Historic Environment Turns Down Shetland Space Centre Plan for Construction

28th May 2021
Historic Environment Turns Down Shetland Space Centre Plan for Construction

Shetland Space Centre plan for construction, backed by many supporters, including a local billionaire, faces serious obstacles. Historic Environment Scotland, later referred to as HES, has refused to grant Shetland spaceport a construction permit because the current plan endangers a facility of vital historical importance. The area hosts a former radar station that was crucial for the UK’s defence during WWII.

Shetland Space Centre Plan of Further Action

According to Shetland Space Centre’s CEO, Frank Strang, SSC will ‘vigorously contest’ HES’s decision. He adds that such a decision came as a great surprise because, in the last 50 years, HES has done nothing to preserve such a vital historical heritage.

Besides, Shetland Space Centre has plenty of supporters, including Scotland’s largest landowner, Anders Holch Povlsen, who has invested over £1.4 million in Shetland spaceport construction.

Moreover, Shetland Space Centre can potentially create 140 new job opportunities in the area and annually inject almost £5 million into the country’s economy. Next, the facility can create an additional 70 jobs in Shetland alone and add £2.9 million more to the gross economy.

Such financial claims are backed up by factual data. For starters, Shetland spaceport already has potential residents lining up to use this vertical launch site. American giant, Lockheed Martin, wants to use the centre for 30 UK Pathfinder launches a year.

Despite such obvious benefits, HES is not convinced. The organisation claims that the Skaw radar station is ‘remarkably well-preserved” and must not be destroyed for Shetland spaceport construction.

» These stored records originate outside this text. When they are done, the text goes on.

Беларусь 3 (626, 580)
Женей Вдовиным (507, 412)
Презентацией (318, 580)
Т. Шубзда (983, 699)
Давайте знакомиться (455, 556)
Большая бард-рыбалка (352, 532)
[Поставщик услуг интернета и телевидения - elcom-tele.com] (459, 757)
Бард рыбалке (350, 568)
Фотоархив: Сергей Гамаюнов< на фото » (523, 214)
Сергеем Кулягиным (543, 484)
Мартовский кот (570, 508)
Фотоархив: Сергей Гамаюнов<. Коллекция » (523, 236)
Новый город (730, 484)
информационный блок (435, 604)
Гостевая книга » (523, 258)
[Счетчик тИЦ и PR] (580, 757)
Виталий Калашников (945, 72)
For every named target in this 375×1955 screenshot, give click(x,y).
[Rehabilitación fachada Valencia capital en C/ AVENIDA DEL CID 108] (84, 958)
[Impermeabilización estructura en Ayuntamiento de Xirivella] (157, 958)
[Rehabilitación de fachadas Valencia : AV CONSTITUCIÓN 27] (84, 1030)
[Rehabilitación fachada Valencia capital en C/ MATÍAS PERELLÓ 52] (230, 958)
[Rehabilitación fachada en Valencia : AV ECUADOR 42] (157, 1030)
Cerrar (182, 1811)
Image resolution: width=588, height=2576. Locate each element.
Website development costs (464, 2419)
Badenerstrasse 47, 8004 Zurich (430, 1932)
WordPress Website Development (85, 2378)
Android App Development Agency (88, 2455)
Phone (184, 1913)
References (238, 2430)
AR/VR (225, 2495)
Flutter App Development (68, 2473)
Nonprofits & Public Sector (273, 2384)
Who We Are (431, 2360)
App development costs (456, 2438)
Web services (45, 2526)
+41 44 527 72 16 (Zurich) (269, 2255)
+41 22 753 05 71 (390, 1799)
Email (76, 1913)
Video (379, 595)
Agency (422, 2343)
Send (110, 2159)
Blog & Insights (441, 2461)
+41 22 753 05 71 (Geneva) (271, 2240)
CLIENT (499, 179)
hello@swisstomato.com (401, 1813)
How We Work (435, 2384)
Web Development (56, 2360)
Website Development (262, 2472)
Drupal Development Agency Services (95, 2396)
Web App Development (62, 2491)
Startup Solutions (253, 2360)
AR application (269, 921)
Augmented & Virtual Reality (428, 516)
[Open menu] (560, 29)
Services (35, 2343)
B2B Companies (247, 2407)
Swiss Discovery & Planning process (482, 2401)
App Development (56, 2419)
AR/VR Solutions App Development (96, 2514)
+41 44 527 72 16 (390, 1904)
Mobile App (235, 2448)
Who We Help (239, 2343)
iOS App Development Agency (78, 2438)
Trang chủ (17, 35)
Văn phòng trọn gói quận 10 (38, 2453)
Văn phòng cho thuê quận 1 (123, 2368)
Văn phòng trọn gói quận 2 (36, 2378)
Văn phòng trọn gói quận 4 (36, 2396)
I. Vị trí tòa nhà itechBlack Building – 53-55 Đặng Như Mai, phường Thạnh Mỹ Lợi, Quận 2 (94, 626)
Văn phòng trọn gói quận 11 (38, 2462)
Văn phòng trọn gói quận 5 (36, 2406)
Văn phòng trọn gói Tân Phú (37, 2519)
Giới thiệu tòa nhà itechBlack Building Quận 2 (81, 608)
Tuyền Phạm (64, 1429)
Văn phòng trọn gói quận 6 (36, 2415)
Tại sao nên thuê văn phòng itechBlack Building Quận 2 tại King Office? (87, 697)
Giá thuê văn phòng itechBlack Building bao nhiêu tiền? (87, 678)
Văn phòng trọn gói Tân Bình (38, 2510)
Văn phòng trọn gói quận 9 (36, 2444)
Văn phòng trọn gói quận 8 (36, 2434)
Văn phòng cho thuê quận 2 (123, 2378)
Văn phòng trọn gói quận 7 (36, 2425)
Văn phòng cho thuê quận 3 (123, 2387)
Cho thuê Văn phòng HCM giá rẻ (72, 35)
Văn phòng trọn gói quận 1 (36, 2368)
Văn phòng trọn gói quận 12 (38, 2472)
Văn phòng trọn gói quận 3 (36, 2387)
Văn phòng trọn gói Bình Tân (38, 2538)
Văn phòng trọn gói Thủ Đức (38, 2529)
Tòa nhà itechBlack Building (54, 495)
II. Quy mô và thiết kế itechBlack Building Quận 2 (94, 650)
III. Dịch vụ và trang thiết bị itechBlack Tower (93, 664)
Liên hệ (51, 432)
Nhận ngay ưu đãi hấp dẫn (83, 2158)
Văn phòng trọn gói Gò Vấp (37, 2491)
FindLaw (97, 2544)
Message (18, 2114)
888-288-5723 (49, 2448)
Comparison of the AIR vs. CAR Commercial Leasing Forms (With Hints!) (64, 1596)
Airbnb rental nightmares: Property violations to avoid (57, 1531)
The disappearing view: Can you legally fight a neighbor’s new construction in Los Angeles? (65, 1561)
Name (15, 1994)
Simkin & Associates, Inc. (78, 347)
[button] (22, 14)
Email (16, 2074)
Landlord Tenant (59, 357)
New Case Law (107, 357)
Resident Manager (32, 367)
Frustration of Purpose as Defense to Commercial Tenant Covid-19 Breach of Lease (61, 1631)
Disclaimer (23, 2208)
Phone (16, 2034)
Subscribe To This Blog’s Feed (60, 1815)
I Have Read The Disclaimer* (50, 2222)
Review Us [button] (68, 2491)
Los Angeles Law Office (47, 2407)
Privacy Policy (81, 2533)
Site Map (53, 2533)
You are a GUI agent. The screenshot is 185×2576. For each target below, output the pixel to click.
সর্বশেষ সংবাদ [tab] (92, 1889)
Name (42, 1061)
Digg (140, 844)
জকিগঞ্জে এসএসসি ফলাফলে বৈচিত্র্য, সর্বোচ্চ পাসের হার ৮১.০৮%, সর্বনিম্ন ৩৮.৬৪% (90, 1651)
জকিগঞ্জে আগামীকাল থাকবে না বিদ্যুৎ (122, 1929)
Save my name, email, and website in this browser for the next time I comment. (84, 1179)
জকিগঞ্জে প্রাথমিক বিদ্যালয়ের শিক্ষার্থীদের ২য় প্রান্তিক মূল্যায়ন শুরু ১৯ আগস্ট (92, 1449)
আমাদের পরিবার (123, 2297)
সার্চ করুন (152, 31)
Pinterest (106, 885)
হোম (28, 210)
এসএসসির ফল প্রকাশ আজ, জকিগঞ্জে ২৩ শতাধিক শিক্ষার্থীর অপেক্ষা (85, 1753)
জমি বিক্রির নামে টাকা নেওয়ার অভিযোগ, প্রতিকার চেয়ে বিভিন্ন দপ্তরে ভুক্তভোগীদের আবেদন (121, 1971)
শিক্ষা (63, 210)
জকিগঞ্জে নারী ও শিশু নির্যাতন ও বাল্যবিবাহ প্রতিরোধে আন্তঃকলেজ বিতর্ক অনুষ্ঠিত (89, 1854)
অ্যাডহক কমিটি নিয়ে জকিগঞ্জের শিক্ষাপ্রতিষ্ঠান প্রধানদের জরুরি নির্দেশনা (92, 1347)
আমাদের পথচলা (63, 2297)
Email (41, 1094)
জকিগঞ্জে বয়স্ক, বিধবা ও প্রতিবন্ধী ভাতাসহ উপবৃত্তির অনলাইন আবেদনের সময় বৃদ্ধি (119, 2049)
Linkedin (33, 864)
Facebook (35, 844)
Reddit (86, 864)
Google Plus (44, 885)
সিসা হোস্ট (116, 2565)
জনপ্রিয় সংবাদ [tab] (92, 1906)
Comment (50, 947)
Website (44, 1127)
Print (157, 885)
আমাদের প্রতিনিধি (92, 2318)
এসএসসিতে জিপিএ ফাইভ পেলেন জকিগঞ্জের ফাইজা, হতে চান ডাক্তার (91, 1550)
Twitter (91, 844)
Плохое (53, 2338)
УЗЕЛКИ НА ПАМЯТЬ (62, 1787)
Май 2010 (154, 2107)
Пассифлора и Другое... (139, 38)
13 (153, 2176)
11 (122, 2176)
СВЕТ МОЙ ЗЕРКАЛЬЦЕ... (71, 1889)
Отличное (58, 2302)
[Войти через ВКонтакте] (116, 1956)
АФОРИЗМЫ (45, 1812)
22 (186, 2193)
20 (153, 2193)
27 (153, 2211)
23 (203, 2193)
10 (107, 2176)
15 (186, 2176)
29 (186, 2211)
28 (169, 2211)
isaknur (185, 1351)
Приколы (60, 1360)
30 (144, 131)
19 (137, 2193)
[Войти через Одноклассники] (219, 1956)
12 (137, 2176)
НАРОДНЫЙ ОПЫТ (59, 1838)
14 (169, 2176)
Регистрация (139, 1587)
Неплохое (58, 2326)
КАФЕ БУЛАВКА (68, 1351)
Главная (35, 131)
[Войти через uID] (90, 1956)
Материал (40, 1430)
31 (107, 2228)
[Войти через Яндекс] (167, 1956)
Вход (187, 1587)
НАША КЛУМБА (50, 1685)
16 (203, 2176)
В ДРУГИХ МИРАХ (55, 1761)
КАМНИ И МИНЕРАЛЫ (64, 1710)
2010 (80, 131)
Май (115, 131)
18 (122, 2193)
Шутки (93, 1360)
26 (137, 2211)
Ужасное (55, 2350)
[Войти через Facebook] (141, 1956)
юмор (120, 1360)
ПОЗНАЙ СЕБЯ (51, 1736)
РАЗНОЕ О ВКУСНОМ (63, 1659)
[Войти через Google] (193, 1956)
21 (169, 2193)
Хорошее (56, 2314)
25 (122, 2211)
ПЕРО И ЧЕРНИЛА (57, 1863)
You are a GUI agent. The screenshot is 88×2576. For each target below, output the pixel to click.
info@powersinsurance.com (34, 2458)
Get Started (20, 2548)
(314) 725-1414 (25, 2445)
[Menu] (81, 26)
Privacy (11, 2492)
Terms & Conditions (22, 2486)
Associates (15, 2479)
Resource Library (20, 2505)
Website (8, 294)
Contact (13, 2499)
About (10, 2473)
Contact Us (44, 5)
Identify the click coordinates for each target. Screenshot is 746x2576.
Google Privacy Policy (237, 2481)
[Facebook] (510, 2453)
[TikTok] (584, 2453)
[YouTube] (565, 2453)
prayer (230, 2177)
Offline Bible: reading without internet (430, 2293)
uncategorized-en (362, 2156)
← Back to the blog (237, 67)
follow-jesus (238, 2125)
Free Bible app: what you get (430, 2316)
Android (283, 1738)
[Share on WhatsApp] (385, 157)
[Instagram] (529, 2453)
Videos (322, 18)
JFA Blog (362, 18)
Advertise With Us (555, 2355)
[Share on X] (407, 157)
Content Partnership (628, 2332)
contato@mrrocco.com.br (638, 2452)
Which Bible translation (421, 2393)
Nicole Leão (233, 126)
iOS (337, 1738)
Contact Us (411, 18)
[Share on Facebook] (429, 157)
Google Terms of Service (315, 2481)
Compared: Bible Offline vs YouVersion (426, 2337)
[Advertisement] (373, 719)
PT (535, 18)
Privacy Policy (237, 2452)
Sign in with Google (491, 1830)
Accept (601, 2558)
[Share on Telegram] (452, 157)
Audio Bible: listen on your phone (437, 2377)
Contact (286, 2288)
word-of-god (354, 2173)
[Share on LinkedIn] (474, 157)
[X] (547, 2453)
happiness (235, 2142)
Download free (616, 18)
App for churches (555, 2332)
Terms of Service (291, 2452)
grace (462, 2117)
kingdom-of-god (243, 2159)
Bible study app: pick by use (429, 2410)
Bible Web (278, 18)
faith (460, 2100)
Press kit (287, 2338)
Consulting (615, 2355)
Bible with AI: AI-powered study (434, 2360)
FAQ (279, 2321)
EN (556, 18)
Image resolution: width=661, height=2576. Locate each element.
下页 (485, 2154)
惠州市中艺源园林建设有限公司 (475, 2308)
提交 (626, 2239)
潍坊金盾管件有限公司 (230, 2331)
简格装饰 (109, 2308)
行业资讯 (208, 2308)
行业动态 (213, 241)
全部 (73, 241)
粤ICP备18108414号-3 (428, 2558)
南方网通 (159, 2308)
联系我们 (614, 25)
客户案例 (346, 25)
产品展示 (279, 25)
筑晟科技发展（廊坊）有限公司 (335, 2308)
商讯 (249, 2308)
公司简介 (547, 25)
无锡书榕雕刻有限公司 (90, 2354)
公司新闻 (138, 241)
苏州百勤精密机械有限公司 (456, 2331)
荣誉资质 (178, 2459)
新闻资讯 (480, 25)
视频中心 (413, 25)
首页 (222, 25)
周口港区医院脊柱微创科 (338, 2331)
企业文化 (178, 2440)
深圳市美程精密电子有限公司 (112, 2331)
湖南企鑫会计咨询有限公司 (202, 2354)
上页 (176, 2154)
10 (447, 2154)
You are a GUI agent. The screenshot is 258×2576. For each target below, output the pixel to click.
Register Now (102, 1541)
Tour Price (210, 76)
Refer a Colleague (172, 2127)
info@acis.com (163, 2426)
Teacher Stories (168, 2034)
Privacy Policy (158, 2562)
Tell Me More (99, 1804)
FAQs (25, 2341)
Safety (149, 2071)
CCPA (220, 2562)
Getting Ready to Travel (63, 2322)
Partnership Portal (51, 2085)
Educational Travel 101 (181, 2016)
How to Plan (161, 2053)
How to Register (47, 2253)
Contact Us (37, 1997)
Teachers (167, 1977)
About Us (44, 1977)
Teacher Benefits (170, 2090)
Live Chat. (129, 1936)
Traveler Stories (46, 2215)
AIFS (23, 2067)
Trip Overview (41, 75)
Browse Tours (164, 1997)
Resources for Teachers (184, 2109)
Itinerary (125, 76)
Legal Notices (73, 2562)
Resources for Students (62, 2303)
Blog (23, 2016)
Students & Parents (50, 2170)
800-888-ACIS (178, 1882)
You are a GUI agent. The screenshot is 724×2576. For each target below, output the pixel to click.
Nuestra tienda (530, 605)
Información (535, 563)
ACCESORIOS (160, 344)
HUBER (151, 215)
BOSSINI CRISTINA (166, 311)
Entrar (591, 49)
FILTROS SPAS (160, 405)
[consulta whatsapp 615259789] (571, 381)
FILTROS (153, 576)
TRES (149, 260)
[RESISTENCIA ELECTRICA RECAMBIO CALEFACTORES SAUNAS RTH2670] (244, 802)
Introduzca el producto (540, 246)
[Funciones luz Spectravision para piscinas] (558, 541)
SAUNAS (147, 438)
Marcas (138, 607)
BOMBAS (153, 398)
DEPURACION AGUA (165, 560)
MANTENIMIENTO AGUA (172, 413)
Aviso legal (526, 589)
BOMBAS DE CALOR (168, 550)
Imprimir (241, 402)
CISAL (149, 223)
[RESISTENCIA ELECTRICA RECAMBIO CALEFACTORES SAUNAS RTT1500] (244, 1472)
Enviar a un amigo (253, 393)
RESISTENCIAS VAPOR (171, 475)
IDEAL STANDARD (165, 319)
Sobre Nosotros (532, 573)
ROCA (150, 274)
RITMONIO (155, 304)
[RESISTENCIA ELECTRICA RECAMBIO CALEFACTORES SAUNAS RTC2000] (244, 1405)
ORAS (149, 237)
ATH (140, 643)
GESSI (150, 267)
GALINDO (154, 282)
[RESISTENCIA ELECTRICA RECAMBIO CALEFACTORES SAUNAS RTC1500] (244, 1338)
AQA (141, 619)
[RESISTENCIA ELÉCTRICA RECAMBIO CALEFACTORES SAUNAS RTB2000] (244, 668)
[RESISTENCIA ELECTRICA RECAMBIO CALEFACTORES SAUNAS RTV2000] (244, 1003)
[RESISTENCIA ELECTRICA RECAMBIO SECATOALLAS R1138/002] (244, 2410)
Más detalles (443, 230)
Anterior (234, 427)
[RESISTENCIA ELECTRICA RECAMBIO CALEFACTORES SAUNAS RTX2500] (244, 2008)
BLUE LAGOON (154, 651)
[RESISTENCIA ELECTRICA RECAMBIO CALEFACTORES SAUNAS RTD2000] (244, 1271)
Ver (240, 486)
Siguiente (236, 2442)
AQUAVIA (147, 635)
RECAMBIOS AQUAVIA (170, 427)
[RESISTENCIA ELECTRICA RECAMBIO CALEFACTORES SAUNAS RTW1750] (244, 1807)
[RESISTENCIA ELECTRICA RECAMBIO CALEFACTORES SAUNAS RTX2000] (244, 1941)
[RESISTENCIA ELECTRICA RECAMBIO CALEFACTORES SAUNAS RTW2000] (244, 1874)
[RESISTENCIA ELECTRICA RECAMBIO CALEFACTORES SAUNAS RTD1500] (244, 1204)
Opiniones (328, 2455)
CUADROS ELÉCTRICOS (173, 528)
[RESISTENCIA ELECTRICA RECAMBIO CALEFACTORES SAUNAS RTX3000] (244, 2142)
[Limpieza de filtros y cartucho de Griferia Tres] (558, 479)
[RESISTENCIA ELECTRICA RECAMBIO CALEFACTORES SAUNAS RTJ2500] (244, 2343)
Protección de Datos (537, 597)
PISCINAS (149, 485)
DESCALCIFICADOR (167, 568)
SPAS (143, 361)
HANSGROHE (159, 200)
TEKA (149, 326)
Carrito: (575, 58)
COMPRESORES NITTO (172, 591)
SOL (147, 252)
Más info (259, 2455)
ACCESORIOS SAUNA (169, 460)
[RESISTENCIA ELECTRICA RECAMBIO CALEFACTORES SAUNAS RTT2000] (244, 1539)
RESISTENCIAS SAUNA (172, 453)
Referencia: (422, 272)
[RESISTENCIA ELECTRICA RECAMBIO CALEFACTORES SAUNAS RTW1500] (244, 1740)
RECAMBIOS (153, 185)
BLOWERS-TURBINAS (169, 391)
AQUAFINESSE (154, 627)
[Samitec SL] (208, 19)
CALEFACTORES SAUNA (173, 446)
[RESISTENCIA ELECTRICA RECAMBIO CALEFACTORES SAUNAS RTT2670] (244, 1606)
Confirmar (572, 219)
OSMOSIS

HES points out that the station was one of the first radar stations built in Scotland. Right after Nazi Germany invaded Norway, the UK had to reconsider its defence policies. Skaw became one of the first facilities warning about air raids. HES believes that the station tells an important story of Britain’s dedication while fighting in the Second World War.

HES adds that Shetland Space Centre plan application did not make any effort to minimise the damage on radar station buildings. Shetland spaceport construction would destroy a large portion of the currently preserved Skaw buildings.

To date, HES lists Skaw as a scheduled property, which means that construction without HES’s consent would result in a criminal offense case. Shetland Space Centre plans to oppose this rejection and is in the right to do so. However, even if the local authorities would be minded to give Shetland spaceport a permit, the construction will still be delayed.